Archive for January, 2021

A* path optimization

The A* algorithm, using a straight-line distance heuristic function, is great in terms of performance, but yields a number of cases where the paths produced are not optimal.

For example, here is a path created in ScratchGraph using GraphPaper (the underlying library used for creating the connectors):

A* without path optimization

I suspect the non-optimal result is even more pronounced here given that the path is determined based on specific routing points that exist around the objects (you can spot these as the inflection points in the path), instead of a uniform grid. That said, I don’t want to use a uniform grid; while it’s likely a non-issue with A*, there is also the cost of computing which routing points are accessible vs blocked, and that cost grows quickly as the possible number of routing points grow.

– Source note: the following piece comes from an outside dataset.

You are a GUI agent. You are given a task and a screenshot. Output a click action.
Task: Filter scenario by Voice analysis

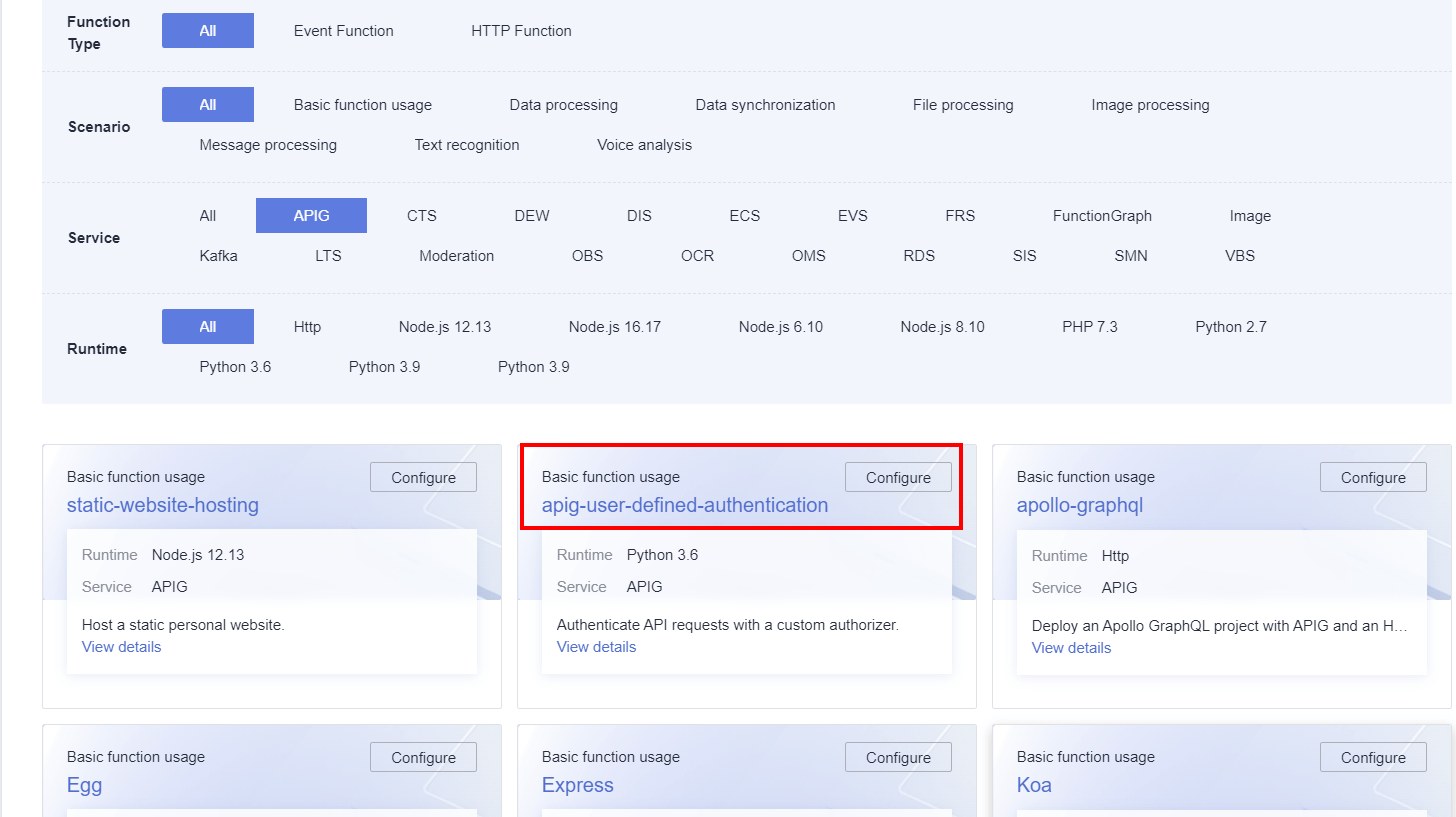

An approach that works well, and doesn’t drastically increase the cost of path computation, is simplifying the generated path by checking if corresponding points in the path are visible to each other. If so, we can remove the intermediate points, and simply connect those 2 points together. Here’s a snipped from the GraphPaper codebase:

/** * * @param {Point[]} _pointsInRoute * @param {Function} _arePointsVisibleToEachOther */ optimize: function(_pointsInRoute, _arePointsVisibleToEachOther) { let start = 0; let end = _pointsInRoute.length - 1; while(true) { if((end-start) <= 1) { start++; end = _pointsInRoute.length - 1; if(start >= _pointsInRoute.length-2) { break; } } if(_arePointsVisibleToEachOther(_pointsInRoute[start], _pointsInRoute[end])) { _pointsInRoute.splice(start + 1, (end-start) - 1); end = _pointsInRoute.length - 1; } else { end--; } } }

The function works as follows:

  • Begin with the points start (first point in the path) and end (last point in the path).
  • Relative to start, check if the other points in the path are visible to it (in the code above, we iterate backwards from the endpoint). If we find that start is visible to another point, we eliminate the intermediate points from the path.
  • Once we get to end being the point after start, update start to the next point in the path and reset end to whatever the last point in the path is.
  • Repeat the latter 2 steps until we’ve checked all corresponding points in the path (start is the point directly preceding end).

Optimizing the path shown above with this method yields an optimal path:

A* with path optimization

In terms of performance, the cost is based on the number of points in the path and the cost of whatever computation the _arePointsVisibleToEachOther() function does. For my use-cases, paths have relatively few points and _arePointsVisibleToEachOther() consists of a number of fairly fast line-line intersection checks, so the method is fairly cheap and there’s no significant decrease in performance when generating paths.